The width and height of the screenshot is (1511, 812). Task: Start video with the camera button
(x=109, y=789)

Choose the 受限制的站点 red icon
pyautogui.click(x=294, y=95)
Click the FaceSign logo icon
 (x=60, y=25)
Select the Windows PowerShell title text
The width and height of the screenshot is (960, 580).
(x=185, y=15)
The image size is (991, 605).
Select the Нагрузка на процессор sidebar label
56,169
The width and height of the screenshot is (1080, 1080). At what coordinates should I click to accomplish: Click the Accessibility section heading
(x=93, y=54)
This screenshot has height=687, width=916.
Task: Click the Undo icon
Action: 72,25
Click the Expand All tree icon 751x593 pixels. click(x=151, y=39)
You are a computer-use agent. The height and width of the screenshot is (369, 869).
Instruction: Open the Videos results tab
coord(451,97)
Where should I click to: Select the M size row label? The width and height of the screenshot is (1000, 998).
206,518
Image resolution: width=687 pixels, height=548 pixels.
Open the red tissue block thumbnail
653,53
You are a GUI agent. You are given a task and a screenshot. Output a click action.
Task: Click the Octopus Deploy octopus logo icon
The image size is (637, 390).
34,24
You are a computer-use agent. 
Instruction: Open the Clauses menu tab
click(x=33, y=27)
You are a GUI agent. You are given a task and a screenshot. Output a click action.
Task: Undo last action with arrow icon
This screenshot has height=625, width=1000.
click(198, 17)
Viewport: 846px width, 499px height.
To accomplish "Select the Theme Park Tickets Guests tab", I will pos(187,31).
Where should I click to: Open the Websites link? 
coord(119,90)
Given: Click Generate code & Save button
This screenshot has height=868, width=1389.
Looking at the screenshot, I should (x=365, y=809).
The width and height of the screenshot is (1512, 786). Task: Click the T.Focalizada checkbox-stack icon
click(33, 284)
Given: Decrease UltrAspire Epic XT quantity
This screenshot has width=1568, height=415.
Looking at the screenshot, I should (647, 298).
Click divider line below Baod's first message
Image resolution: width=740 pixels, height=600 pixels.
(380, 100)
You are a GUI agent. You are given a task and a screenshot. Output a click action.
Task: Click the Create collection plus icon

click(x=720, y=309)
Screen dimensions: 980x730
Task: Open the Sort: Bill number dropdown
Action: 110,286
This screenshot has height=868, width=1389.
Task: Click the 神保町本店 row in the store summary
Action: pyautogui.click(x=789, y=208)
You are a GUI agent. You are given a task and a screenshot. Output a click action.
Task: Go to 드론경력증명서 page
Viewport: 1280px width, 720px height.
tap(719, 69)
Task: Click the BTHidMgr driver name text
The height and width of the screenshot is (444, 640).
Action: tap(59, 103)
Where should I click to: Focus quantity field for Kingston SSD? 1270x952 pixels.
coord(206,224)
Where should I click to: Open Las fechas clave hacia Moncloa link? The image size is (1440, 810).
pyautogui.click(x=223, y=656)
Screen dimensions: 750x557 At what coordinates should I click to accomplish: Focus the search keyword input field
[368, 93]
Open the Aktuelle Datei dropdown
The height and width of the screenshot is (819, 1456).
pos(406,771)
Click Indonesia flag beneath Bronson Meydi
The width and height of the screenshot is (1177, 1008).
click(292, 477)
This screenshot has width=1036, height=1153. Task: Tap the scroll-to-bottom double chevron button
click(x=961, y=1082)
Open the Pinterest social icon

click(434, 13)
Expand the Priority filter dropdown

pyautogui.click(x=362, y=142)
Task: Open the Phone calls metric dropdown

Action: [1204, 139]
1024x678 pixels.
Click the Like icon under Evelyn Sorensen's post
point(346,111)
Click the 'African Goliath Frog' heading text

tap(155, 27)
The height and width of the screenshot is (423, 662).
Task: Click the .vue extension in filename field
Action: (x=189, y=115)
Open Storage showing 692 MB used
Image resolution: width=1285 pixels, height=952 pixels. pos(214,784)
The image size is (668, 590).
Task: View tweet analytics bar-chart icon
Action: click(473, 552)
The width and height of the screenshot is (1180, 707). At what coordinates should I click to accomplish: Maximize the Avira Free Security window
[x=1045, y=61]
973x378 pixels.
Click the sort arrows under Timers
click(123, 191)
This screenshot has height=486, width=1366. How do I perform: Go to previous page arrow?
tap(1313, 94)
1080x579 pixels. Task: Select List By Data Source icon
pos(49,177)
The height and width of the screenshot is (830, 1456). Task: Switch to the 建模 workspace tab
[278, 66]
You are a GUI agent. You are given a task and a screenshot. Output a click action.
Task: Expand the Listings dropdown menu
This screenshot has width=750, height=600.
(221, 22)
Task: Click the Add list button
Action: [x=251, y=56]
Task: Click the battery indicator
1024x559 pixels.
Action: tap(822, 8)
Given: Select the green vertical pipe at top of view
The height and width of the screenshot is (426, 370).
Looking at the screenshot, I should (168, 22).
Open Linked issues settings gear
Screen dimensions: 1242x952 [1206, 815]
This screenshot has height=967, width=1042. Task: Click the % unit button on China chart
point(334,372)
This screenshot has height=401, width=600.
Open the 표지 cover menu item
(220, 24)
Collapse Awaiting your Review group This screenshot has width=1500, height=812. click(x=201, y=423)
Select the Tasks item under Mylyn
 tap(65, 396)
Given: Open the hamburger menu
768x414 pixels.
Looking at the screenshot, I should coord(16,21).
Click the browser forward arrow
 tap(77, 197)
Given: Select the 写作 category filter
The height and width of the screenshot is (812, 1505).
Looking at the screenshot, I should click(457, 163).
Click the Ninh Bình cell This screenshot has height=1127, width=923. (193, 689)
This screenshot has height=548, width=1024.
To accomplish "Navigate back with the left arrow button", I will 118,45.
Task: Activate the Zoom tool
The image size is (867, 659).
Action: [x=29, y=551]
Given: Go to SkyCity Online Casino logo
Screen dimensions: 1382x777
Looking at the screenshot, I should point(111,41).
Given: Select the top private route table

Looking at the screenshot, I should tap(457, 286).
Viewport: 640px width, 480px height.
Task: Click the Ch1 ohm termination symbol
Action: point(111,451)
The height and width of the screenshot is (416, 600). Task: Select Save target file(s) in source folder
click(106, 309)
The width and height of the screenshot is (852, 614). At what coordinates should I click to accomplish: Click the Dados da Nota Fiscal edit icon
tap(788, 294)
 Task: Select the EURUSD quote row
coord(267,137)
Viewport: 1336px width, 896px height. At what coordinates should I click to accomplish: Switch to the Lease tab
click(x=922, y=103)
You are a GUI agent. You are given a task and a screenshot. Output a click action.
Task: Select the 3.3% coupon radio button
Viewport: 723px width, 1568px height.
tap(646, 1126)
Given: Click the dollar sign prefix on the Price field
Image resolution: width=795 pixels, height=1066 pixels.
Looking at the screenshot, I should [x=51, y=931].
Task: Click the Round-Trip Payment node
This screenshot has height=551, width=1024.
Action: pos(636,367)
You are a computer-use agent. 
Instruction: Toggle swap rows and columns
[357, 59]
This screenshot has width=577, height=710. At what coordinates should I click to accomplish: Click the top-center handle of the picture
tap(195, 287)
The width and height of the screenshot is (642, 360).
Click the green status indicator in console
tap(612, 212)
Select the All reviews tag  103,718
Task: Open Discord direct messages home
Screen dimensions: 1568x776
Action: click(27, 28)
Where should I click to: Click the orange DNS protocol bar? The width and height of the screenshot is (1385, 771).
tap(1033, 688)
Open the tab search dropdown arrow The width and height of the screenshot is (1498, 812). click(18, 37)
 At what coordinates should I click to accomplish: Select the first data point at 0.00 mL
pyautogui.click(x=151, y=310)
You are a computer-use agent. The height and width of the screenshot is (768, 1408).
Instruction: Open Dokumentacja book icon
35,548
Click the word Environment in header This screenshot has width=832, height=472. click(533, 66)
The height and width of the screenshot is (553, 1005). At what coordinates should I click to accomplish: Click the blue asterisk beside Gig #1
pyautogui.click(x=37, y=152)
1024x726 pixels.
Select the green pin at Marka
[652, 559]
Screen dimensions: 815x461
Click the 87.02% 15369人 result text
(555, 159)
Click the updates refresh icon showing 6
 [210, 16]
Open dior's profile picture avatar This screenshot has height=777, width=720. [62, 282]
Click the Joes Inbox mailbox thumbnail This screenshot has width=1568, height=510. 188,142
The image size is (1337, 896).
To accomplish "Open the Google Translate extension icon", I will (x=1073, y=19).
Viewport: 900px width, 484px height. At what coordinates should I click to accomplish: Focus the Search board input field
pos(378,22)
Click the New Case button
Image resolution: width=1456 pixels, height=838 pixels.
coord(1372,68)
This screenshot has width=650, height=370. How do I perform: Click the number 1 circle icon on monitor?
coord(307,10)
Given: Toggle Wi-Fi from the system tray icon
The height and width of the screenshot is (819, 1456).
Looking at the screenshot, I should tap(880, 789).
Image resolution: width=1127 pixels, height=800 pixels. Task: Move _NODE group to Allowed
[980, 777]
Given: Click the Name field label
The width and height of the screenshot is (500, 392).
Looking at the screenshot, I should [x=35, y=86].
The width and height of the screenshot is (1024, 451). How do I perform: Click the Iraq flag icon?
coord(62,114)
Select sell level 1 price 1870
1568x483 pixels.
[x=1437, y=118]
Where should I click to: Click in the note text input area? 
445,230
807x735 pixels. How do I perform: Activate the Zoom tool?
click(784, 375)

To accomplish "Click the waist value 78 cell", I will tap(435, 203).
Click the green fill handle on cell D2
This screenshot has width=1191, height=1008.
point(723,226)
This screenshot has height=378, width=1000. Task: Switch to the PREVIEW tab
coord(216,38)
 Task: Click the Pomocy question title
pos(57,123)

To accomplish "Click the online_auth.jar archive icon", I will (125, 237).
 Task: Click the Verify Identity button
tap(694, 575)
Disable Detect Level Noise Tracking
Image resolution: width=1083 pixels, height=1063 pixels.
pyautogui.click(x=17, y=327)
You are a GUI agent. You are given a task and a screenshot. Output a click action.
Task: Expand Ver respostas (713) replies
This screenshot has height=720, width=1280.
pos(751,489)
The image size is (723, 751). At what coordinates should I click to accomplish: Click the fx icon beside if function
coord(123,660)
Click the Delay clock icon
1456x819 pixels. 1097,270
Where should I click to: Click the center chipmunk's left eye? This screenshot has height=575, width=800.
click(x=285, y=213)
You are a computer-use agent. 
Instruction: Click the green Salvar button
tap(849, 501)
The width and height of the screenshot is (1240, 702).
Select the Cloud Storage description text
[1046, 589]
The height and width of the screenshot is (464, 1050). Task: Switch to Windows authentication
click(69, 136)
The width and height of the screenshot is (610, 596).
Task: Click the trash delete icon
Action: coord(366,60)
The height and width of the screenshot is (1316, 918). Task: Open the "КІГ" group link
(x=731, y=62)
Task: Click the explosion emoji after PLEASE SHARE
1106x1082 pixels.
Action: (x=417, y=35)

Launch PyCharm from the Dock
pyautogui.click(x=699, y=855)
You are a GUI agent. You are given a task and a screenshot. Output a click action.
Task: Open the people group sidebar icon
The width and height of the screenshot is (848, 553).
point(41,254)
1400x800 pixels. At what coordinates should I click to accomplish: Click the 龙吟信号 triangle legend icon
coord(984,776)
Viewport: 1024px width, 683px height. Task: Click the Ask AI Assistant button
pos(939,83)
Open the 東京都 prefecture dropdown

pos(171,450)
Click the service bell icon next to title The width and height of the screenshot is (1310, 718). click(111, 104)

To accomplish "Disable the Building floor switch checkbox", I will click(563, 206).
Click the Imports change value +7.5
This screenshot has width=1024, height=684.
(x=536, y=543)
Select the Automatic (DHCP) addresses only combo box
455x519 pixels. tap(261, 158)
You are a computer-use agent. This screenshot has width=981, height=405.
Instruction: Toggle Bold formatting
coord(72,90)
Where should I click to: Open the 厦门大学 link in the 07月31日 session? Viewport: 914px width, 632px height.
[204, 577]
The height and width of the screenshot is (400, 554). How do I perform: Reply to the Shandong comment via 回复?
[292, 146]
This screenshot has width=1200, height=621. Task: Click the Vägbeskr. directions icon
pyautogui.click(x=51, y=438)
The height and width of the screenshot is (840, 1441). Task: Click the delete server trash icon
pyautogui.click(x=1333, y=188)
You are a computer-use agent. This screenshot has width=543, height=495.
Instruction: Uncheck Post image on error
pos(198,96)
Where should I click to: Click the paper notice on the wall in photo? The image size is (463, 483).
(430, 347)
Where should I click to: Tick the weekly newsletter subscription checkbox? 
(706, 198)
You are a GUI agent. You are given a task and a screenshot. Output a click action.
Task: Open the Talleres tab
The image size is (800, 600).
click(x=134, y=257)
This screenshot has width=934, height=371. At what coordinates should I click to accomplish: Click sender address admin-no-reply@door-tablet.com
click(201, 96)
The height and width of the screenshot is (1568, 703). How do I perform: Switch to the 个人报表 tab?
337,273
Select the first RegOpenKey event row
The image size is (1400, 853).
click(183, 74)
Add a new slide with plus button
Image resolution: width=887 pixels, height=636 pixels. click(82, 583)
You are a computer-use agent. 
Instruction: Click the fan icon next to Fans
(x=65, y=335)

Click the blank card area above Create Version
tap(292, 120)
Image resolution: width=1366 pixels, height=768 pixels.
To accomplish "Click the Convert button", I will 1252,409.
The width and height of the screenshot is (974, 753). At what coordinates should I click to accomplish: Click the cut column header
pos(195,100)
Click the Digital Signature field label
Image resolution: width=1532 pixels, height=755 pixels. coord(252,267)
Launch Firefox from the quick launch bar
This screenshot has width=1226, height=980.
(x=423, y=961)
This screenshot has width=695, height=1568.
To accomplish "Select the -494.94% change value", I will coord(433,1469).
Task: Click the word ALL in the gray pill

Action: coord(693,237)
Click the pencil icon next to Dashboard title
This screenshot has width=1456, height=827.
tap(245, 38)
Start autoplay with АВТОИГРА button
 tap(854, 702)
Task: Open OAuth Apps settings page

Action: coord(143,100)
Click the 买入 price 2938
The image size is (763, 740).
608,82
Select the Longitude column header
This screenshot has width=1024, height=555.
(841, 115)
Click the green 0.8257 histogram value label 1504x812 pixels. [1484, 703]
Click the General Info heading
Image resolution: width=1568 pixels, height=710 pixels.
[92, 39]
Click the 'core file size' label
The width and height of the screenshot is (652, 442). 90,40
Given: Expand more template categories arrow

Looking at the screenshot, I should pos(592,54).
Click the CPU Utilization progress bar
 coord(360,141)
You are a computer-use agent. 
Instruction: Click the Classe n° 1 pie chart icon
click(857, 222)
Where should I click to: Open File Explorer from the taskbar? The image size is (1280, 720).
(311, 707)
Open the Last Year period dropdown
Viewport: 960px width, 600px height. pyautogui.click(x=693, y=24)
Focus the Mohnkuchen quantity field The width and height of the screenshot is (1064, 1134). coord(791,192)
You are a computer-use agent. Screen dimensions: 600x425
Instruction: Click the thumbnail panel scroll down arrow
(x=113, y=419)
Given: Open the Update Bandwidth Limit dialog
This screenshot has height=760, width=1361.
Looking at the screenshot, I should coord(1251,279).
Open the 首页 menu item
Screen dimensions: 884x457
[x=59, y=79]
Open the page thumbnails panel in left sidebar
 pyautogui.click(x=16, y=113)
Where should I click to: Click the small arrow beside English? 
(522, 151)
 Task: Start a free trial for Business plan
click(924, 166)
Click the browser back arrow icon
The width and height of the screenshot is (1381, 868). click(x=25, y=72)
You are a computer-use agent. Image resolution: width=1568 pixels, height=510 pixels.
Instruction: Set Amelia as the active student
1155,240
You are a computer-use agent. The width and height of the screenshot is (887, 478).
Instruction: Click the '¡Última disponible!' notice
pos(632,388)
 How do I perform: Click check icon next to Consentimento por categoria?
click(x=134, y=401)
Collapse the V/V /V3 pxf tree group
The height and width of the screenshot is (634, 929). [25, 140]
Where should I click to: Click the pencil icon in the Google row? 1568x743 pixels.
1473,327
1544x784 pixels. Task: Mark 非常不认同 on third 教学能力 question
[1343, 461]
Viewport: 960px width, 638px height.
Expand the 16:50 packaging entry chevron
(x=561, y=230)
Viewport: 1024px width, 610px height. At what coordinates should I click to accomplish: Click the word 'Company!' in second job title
◇ ◇ ◇
:: The exercise ::
Render the lines from the one containing "Open Storage showing 692 MB used" through the one containing "tap(1313, 94)" as a Markdown table with columns No and Text, numbering each line and skipping blank ones.

:: Written response ::
| No | Text |
|---|---|
| 1 | Open Storage showing 692 MB used |
| 2 | Image resolution: width=1285 pixels, height=952 pixels. pos(214,784) |
| 3 | The image size is (668, 590). |
| 4 | Task: View tweet analytics bar-chart icon |
| 5 | Action: click(473, 552) |
| 6 | The width and height of the screenshot is (1180, 707). At what coordinates should I click to accomplish: Maximize the Avira Free Security window |
| 7 | [x=1045, y=61] |
| 8 | 973x378 pixels. |
| 9 | Click the sort arrows under Timers |
| 10 | click(123, 191) |
| 11 | This screenshot has height=486, width=1366. How do I perform: Go to previous page arrow? |
| 12 | tap(1313, 94) |